All Eyes On Rafah
Palestina telah benar-benar mendapat perhatian dunia. Hampir semua mata saat ini tertuju pada Rafah. Kota kecil di sebelah utara Gaza yang terkepung. Kota dengan luas Banda Aceh ini dihuni lebih dari 1,5 juta penduduk. Di antaranya adalah pengungsi. Kota ini bisa disebut sebagai perlindungan terujung penduduk Gaza yang terus-menerus diserang oleh entitas penjajah Yahudi. Saat ini, kota ini bersiap-siap menghadapi serangan brutal entitas penjajah Yahudi. Sementara itu, pintu Rafah menuju Mesir ditutup. Bukan hanya berarti menutup bantuan makanan dan obat-obatan, juga menutup pintu pengungsiaan, ke wilayah Mesir yang diharapkan membantu.
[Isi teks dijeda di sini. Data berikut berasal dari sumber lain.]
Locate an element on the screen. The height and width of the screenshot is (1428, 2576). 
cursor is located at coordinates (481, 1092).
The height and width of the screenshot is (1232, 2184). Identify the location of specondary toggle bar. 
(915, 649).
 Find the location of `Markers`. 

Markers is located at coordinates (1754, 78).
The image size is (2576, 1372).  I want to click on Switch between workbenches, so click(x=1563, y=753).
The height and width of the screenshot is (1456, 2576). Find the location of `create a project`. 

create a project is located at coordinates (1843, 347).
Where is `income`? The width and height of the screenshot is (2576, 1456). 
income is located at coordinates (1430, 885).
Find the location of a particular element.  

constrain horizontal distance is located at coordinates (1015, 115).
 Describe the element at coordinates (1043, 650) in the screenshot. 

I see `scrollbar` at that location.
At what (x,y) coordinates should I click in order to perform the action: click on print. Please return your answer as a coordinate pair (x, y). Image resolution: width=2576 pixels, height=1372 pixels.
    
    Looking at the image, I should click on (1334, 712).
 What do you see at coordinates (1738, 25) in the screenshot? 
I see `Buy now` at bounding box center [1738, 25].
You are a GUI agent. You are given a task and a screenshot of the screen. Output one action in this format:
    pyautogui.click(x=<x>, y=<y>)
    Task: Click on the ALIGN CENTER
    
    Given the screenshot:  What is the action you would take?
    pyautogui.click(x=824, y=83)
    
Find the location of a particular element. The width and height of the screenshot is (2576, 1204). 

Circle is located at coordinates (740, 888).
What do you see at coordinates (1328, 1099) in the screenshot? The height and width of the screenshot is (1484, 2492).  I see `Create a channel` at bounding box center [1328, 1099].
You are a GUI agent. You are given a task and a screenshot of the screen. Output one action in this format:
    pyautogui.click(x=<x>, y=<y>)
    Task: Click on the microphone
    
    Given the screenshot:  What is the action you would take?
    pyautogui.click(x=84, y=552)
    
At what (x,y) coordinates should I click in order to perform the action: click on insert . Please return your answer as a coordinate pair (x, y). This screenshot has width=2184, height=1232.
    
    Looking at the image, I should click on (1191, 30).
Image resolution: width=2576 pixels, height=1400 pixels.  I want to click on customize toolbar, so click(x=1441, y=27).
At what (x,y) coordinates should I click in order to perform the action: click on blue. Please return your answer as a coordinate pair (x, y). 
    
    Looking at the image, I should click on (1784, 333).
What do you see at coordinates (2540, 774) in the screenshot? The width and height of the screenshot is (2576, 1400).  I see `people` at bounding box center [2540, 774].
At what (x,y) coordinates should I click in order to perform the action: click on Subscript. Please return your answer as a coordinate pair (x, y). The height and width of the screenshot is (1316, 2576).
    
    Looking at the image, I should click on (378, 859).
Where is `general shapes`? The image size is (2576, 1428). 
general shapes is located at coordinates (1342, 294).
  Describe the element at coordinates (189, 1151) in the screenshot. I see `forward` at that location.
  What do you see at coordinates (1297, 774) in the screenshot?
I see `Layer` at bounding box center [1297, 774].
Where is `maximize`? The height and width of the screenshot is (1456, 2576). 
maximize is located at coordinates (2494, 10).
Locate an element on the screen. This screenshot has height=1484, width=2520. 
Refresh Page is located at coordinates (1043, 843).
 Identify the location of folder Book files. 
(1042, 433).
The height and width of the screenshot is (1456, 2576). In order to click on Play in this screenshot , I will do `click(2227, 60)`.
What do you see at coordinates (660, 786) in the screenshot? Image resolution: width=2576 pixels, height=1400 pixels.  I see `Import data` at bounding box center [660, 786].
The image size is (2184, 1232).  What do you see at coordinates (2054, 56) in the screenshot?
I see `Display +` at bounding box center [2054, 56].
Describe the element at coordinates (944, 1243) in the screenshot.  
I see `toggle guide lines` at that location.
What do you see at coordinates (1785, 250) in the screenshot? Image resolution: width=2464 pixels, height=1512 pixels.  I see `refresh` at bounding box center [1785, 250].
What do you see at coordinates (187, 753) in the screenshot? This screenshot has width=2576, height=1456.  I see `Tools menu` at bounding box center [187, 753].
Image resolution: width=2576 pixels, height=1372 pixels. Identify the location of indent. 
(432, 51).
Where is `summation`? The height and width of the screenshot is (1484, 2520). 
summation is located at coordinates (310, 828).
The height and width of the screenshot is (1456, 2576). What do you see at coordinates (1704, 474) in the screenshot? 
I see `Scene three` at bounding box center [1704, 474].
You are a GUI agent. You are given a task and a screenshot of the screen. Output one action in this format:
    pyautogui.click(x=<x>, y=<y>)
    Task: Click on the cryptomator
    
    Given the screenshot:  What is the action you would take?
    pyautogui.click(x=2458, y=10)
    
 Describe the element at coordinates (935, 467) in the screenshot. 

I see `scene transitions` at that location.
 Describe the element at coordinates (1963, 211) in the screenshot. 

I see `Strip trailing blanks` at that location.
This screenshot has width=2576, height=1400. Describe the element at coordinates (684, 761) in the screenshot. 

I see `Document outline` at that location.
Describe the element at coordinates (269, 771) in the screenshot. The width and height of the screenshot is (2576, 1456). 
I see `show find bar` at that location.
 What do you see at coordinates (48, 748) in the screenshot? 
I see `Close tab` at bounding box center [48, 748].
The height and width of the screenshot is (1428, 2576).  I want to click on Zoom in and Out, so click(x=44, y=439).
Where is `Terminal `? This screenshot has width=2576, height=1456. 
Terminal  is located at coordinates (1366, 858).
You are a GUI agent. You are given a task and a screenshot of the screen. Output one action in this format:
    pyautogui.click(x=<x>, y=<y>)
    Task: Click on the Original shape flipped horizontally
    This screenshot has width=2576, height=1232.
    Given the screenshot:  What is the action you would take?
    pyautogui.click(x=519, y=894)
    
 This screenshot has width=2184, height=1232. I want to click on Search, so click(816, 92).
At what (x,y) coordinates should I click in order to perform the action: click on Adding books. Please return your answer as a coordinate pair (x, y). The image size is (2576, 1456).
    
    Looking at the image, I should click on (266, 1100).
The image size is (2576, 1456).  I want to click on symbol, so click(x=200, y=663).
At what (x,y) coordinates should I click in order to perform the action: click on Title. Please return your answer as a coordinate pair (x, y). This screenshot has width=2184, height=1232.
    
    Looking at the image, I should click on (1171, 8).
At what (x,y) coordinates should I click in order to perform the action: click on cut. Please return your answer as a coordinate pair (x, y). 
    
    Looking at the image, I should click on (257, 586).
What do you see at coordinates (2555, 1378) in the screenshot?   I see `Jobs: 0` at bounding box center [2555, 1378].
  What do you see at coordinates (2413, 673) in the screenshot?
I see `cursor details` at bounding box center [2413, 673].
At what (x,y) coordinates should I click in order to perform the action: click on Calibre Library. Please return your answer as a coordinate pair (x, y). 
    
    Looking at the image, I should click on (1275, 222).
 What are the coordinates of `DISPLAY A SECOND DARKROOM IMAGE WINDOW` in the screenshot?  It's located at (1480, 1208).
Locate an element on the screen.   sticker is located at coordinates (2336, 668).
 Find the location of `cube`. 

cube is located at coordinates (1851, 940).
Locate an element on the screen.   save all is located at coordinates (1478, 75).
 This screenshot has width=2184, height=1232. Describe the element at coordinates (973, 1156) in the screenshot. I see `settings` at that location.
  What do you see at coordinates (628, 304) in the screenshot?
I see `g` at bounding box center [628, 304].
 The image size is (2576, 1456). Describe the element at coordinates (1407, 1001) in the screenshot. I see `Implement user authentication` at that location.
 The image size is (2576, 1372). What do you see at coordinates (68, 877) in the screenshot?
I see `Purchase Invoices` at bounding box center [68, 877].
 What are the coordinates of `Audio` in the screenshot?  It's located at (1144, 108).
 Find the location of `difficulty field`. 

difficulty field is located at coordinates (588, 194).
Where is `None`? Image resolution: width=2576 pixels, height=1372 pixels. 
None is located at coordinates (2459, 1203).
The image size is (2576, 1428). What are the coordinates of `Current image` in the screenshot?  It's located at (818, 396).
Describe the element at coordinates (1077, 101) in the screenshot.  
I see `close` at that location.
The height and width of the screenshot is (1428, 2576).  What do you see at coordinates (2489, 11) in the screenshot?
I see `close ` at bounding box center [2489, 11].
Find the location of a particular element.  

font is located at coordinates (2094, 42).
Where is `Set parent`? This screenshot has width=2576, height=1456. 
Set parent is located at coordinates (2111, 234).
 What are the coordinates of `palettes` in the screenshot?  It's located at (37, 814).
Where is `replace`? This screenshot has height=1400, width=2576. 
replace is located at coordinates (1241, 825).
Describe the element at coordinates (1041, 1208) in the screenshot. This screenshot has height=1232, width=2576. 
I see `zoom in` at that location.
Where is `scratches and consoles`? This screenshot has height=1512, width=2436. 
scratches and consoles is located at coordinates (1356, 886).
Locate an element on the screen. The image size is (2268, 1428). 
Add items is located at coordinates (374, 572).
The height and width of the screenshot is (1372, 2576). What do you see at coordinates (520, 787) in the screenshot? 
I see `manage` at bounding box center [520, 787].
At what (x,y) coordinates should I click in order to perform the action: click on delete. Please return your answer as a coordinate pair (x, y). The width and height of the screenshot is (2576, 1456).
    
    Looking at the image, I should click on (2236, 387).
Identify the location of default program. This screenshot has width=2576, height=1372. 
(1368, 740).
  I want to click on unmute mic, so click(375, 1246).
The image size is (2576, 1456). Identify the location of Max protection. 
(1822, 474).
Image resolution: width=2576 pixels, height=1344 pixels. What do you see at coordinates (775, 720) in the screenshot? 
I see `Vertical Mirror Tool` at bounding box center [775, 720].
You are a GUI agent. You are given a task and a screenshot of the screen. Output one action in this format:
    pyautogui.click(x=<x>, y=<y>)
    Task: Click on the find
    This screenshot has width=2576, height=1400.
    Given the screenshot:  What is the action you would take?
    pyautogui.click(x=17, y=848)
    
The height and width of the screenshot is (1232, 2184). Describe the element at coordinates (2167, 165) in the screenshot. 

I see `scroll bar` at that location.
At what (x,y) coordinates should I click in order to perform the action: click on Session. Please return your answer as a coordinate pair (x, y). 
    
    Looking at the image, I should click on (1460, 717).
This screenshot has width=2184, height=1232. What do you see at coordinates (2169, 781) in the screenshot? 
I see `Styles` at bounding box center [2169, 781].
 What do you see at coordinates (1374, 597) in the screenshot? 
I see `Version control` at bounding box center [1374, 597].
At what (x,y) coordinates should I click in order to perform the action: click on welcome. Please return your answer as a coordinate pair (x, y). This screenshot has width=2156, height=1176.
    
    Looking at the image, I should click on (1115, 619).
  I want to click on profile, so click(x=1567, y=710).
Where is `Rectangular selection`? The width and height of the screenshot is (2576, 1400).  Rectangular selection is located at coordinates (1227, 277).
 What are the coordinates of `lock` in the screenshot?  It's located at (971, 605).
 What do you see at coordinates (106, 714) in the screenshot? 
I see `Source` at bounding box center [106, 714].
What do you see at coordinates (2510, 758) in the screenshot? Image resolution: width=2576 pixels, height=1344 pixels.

Rafah mewakili perhatian dunia terhadap apa yang terjadi saat ini di Palestina. Perhatian yang mengungkap banyak hal. Di Barat, masyarakatnya yang selama ini terbodohi dengan propaganda zionisme, mulai membuka mata mereka. Terjadi aksi-aksi besar berulang, yang mengecam entitas penjajah Yahudi, mengecam dukungan rezim negara-negara Barat. Bahkan di kampus-kampus besar Amerika dan Eropa terjadi demonstrasi besar. Tidak hanya diikuti oleh mahasiswa, tetapi dilindungi oleh para guru besar dan staf pengajar mereka. Mereka terus berhadapan dengan sikap represif aparat keamanan yang berupaya membubarkan aksi. Selain dipukuli, ditangkap, ada juga yang kerudungnya dibuka. Namun, aksi terus berjalan.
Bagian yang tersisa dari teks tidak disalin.